9
votes

How do I convince GCC to unroll a loop where the number of iterations is known, but large?

I'm compiling with -O3.

The real code in question is more complex, of course, but here's a boiled-down example that has the same behavior:

int const constants[] = { 1, 4, 9, 16, 25, 36, 49, 64, 81, 100, 121, 144 };

int get_sum_1()
{
    int total = 0;
    for (int i = 0; i < CONSTANT_COUNT; ++i)
    {
        total += constants[i];
    }
    return total;
}

...if CONSTANT_COUNT is defined as 8 (or less) then GCC will unroll the loop, propagate the constants, and reduce the entire function down to a simple return <value>;. If, on the other hand, CONSTANT_COUNT is 9 (or greater) then the loop is not unrolled, and GCC produces a binary which loops, reads the constants, and adds them at run-time - even though, in theory, the function could still be optimized down to just returning a constant. (Yes, I've looked at the decompiled the binary.)

If I manually unroll the loop, like this:

int get_sum_2()
{
    int total = 0;
    total += constants[0];
    total += constants[1];
    total += constants[2];
    total += constants[3];
    total += constants[4];
    total += constants[5];
    total += constants[6];
    total += constants[7];
    total += constants[8];
    //total += constants[9];
    return total;
}

Or this:

#define ADD_CONSTANT(z, v, c) total += constants[v];

int get_sum_2()
{
    int total = 0;
    BOOST_PP_REPEAT(CONSTANT_COUNT, ADD_CONSTANT, _)
    return total;
}

...then the function is optimized down to returning a constant. So, GCC appears to be able to handle the constant propagation for larger loops, once unrolled; the hang-up appears to be just getting GCC to consider unrolling the longer loop in the first place.

However, neither hand-unrolling nor BOOST_PP_REPEAT are viable options, because there are some cases where CONSTANT_COUNT is a run-time expression, and the same code still needs to work correctly for those cases. (Performance isn't as critical in those cases.)

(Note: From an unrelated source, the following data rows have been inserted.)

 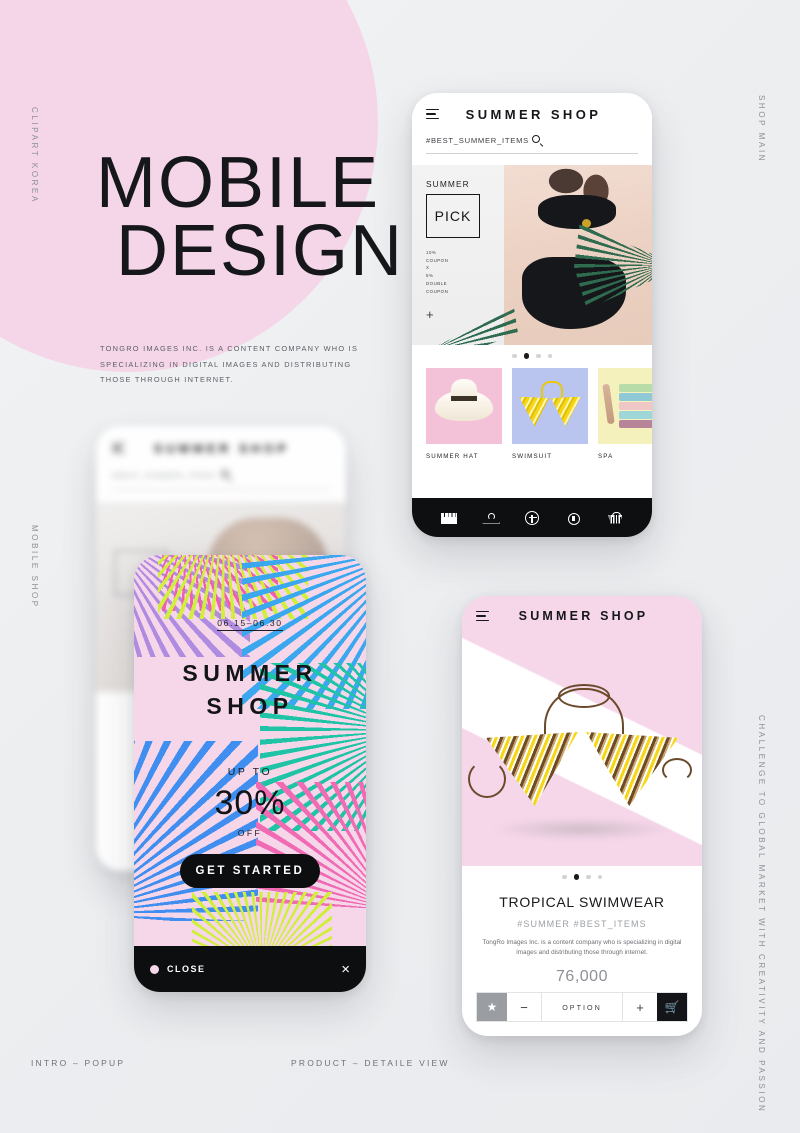 What do you see at coordinates (640, 1007) in the screenshot?
I see `quantity-increase-button: +` at bounding box center [640, 1007].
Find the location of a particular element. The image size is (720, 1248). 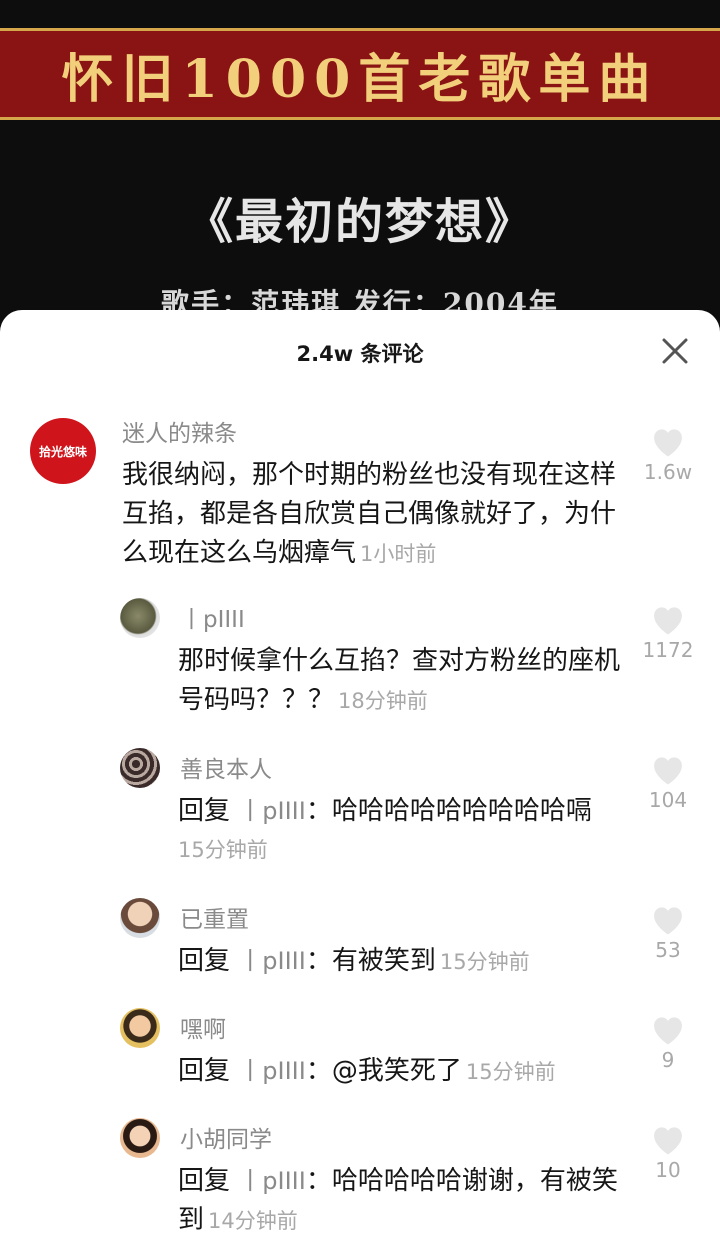

like-count: 9 is located at coordinates (668, 1060).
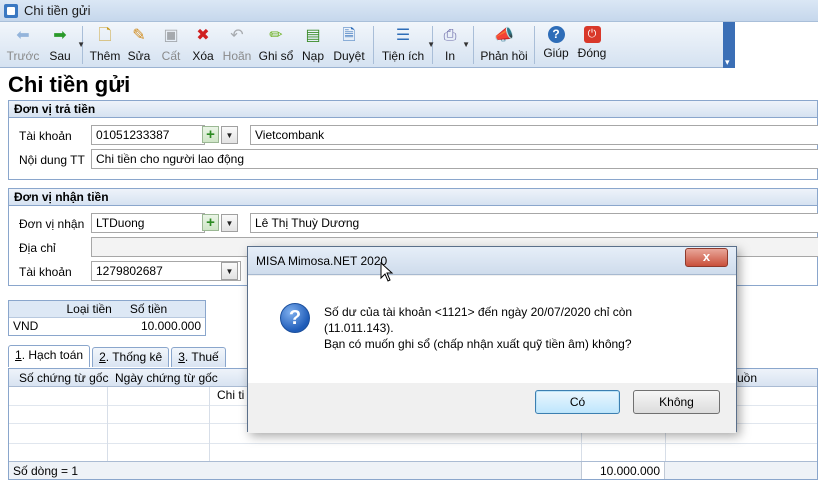 Image resolution: width=818 pixels, height=480 pixels. I want to click on payee-account-label: Tài khoản, so click(46, 272).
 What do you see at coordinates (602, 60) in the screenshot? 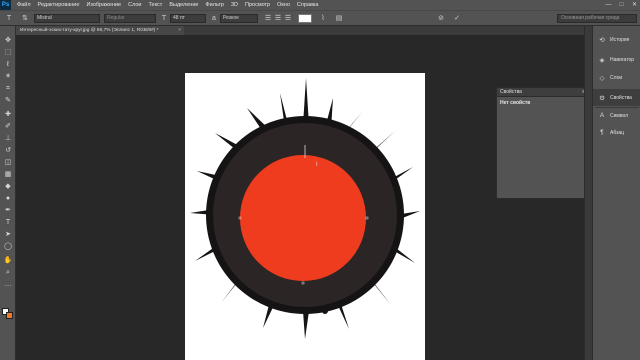
I see `navigator-icon: ◈` at bounding box center [602, 60].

I'm working in C (not C++) so neither template meta-programming nor constexpr are available to me.

I've tried -funroll-loops, -funroll-all-loops, -fpeel-loops, and setting large values for max-unrolled-insns, max-average-unrolled-insns, max-unroll-times, max-peeled-insns, max-peel-times, max-completely-peeled-insns, and max-completely-peel-times, none of which seem to make a difference.

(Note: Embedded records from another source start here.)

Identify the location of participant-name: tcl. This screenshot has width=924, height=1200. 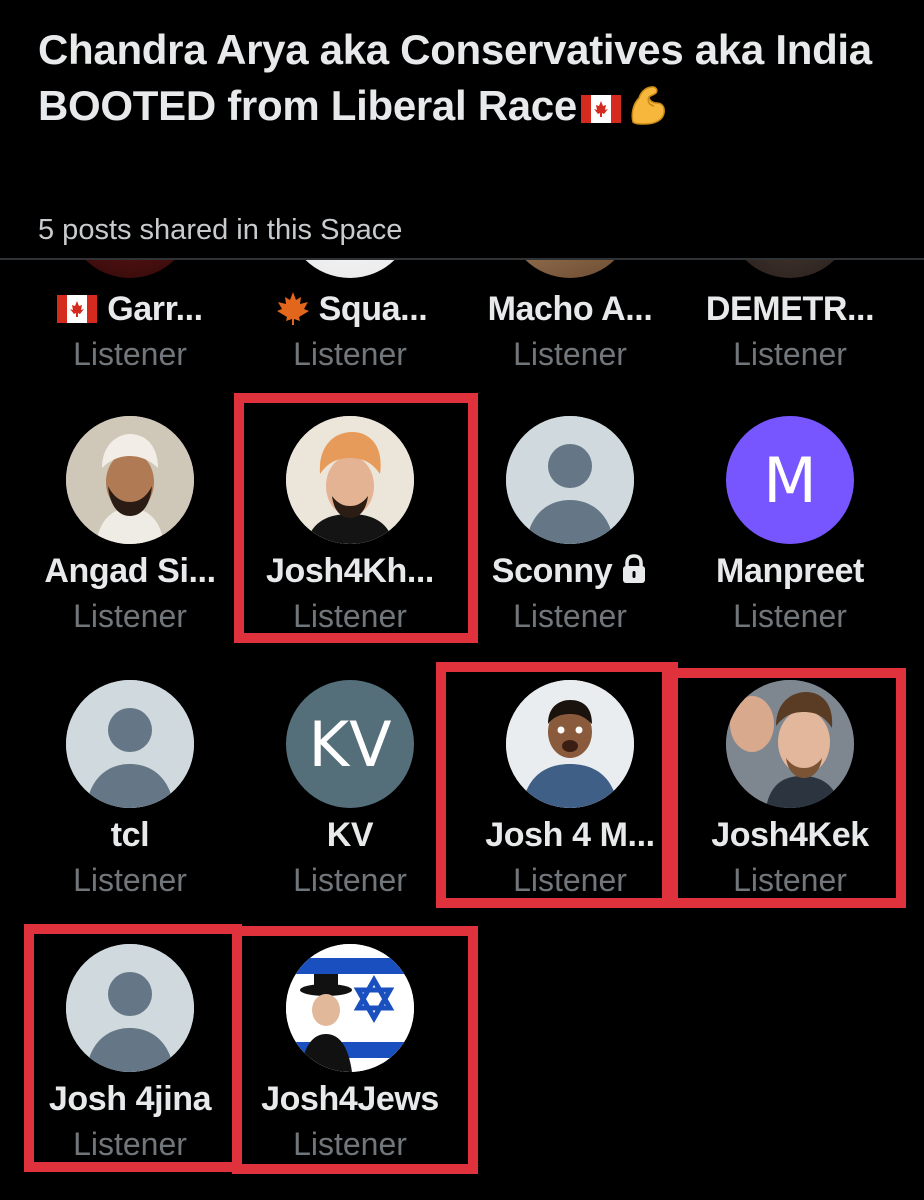
(130, 835).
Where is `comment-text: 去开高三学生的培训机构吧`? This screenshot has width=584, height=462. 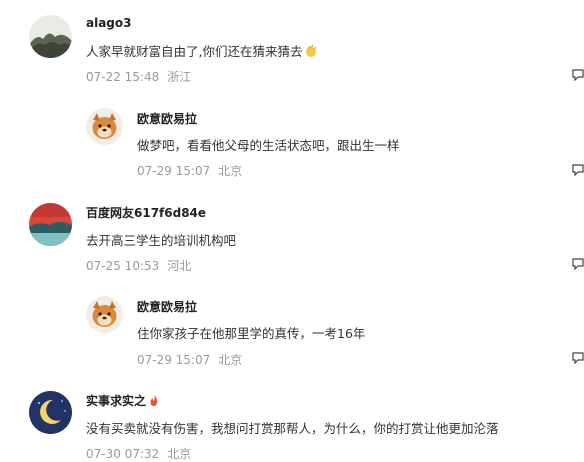
comment-text: 去开高三学生的培训机构吧 is located at coordinates (162, 240).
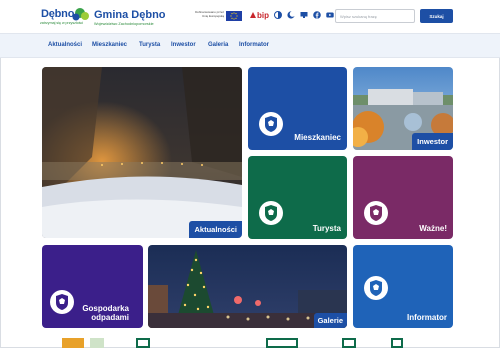  I want to click on tile-turysta-label: Turysta, so click(326, 228).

I'm using GCC 4.8.2, on Linux, x86_64.

Any ideas? Is there a flag or parameter I'm missing...?

2
So, you basically want GCC to figure out what the loop would compute, and just use that number; you don't really care if it mentally unrolls the loop or not, as long as it boils it down to a constant, right?SamB

2 Answers

3
votes

I'm not sure if this workaround is applicable to your actual problem but I found that GCC 4.9.0 20140604 (prerelease) on an x86_64 running Parabola GNU/Linux unrolls the following loop up to and including CONSTANT_COUNT == 33.

int
get_sum()
{
  int total = 0;
  int i, j, k = 0;
  for (j = 0; j < 2; ++j)
    {
      for (i = 0; i < CONSTANT_COUNT / 2; ++i)
        {
          total += constants[k++];
        }
    }
  if (CONSTANT_COUNT % 2)
    total += constants[k];
  return total;
}

I have only passed it the -O3 flag. The assembly code for get_sum is really just

movl $561, %eax
ret

I did not try but maybe the pattern can be extended even further.

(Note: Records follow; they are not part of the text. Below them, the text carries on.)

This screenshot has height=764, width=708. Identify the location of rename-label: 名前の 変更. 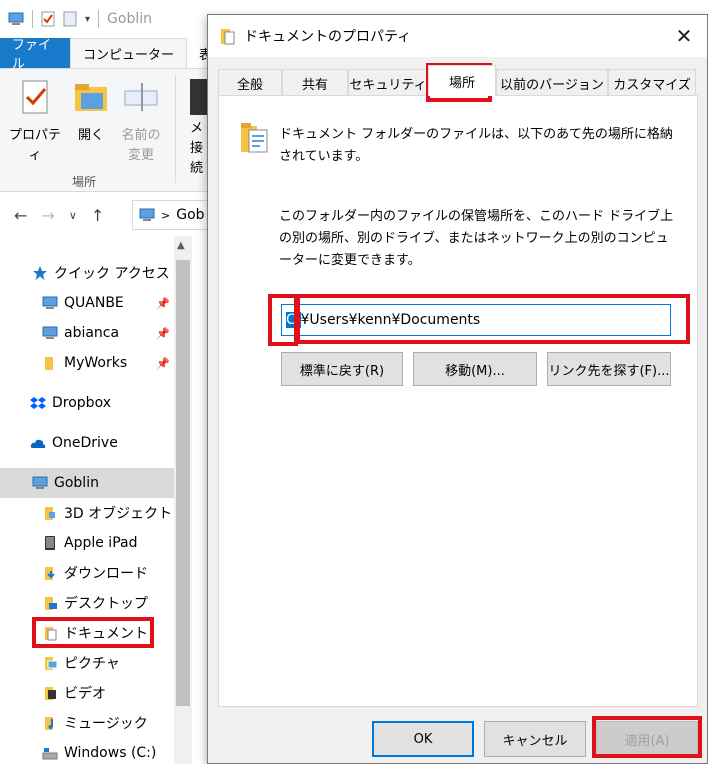
(141, 146).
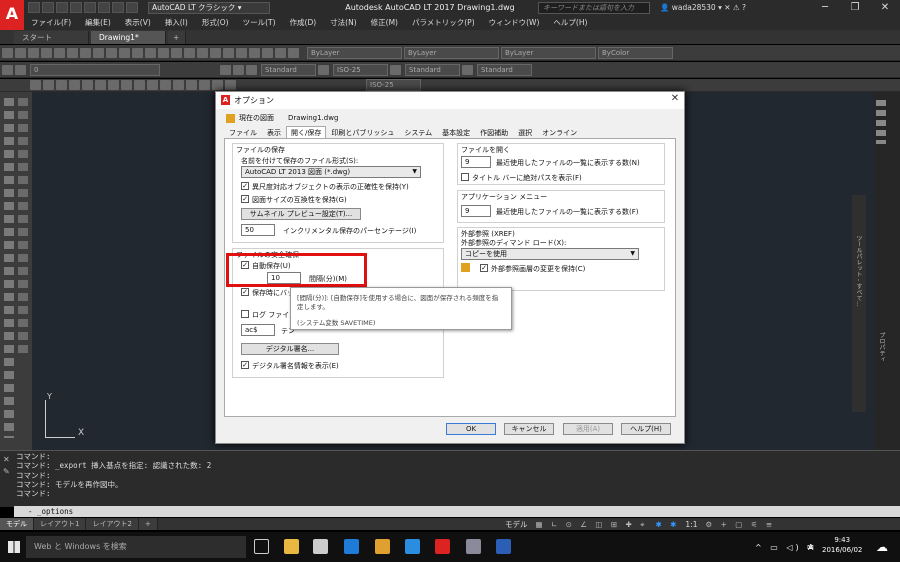 This screenshot has width=900, height=562. What do you see at coordinates (529, 429) in the screenshot?
I see `cancel-button: キャンセル` at bounding box center [529, 429].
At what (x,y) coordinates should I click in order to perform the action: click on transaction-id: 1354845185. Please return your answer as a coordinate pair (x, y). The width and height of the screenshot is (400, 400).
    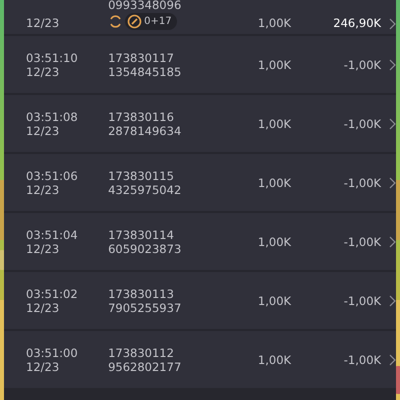
    Looking at the image, I should click on (145, 71).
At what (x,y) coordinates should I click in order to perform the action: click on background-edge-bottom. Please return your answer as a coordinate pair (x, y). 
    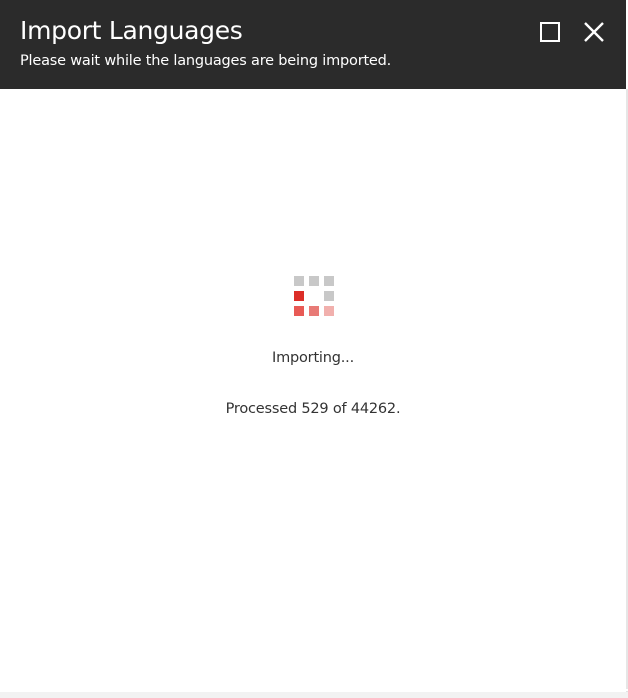
    Looking at the image, I should click on (314, 694).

It seems odd to me that this works since – at least to my human eyes – the code looks much more complex now. Unfortunately, it is a rather intrusive way to force the unrolling. A compiler flag would have been much nicer.

1
votes

GCC has a big lot of obscure parameters and program arguments regarding loop unrolling (and optimizations). You could play with -funroll-loops, -funroll-all-loops, --param name=value, (e.g. with name being max-unroll-times ....) etc.

Order of arguments to gcc matters a lot. You probably want to put -O3 first, and the weird options above after it.

However, increasing the unrolling will not always improve the performance.

Last but not least, you could code your own GCC plugin which would change the unrolling criteria.

Cleverly using __builtin_prefetch might improve performance, see this answer (but using it carelessly will degrade performance)

You need to benchmark. My feeling is that premature micro-optimization is a big lose of your time.